The reason that’s so important is because it would help so many different things. It wouldn’t just help one little problem. It would help many of the problems that we have as professionals right now.”

  1. What impact do you hope to have ?

“As a member of the board you’re really working with 14 other people to make lots of things happen. So, to say that I have the ability to make any one thing happen would be challenging. I can have my agenda, I can have my wish list of things, but you’re really working collaboratively with a team and trying to bring those 15 people together. We’re working in conjunction with the house of delegates and the activities that they’re directing to happen relative to the profession of physical therapy. So, it would be hard to say that I have one single item that I’m really going to push hard.”

  1. You are a big advocate for education. Can you talk about the programs you’ve set up at Brooks?

“The residency and fellowship programs that we have at Brooks, I think, are part of the answer to practice variance. Because when people graduate from PT school it’s a generalist education. People graduate, and they learn how to do the whole spectrum of PT with fairly high breadth, but minimum depth. The problem is they go in after they graduate and go in to specialty areas of practice.
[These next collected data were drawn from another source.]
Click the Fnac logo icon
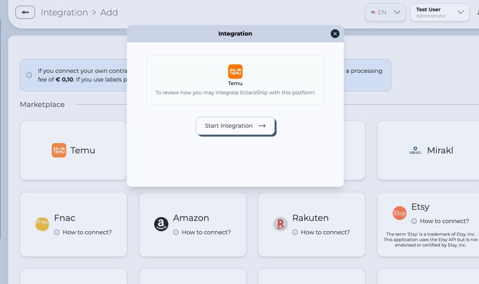 click(x=42, y=224)
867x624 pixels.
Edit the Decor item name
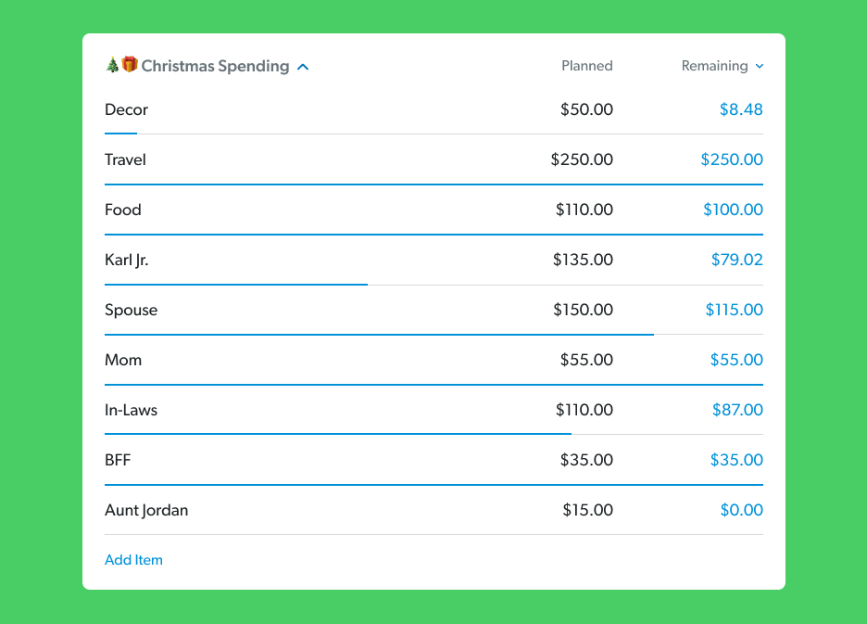124,109
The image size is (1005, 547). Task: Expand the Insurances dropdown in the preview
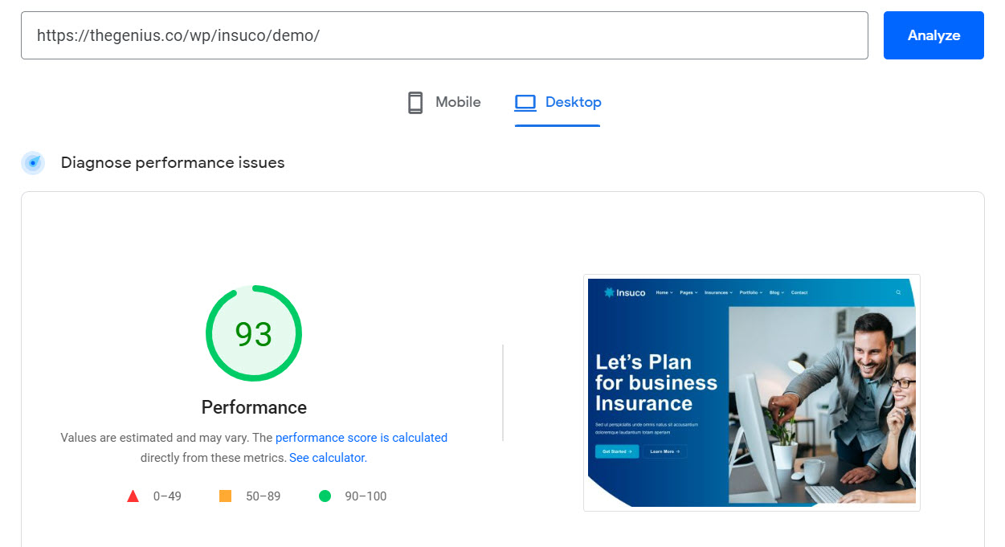coord(718,293)
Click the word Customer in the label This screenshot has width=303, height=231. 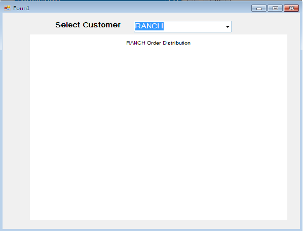tap(102, 25)
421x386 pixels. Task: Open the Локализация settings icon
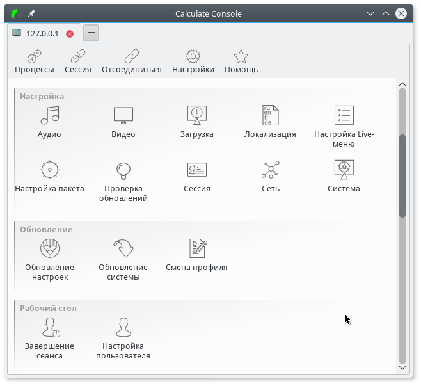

So, they go into neurological physical therapy or women’s health physical therapy, pediatric physical therapy orthopedic physical therapy, and so on. And, they’re going into these specialty areas with a generalist’s knowledge, and it doesn’t set them up for success.

The residency programs provide them with the knowledge, skills, and confidence that they need to go into those specialty areas of practice. So they can really perform at the level that we would want to receive if it was us or one of our family members. We want people to get that level of care, and that’s what the residency gives to those individuals. And somebody can go to ten different physical therapists, and the care that they are going to receive is pretty much the same across those ten people.

  1. How would you like to see the industry move forward?

There are so many bad consequences of that unwarranted practice variance. So I’d really like to see us shrink that variance down, so that we can provide really great care.

The other component to that, which is independent but still interdependent, is the goal of being recognized by all of the other groups in society. Meaning payers, consumers, other healthcare providers, legislators, and regulators. Physical Therapy needs to be recognized as a portal to the healthcare system.

And that’s a very important goal that I would like to see happen, and something that I’ve been working towards for many many years, and I’m going to continue pushing that. I think it’s achievable in the next 5 to 8 years if we worked hard at it, if we did the right things, and we utilized our resources strategically. We’re moving in the right direction, but there’s opportunities to speed it up exponentially. It’s really a choice of the profession of where we want to go.”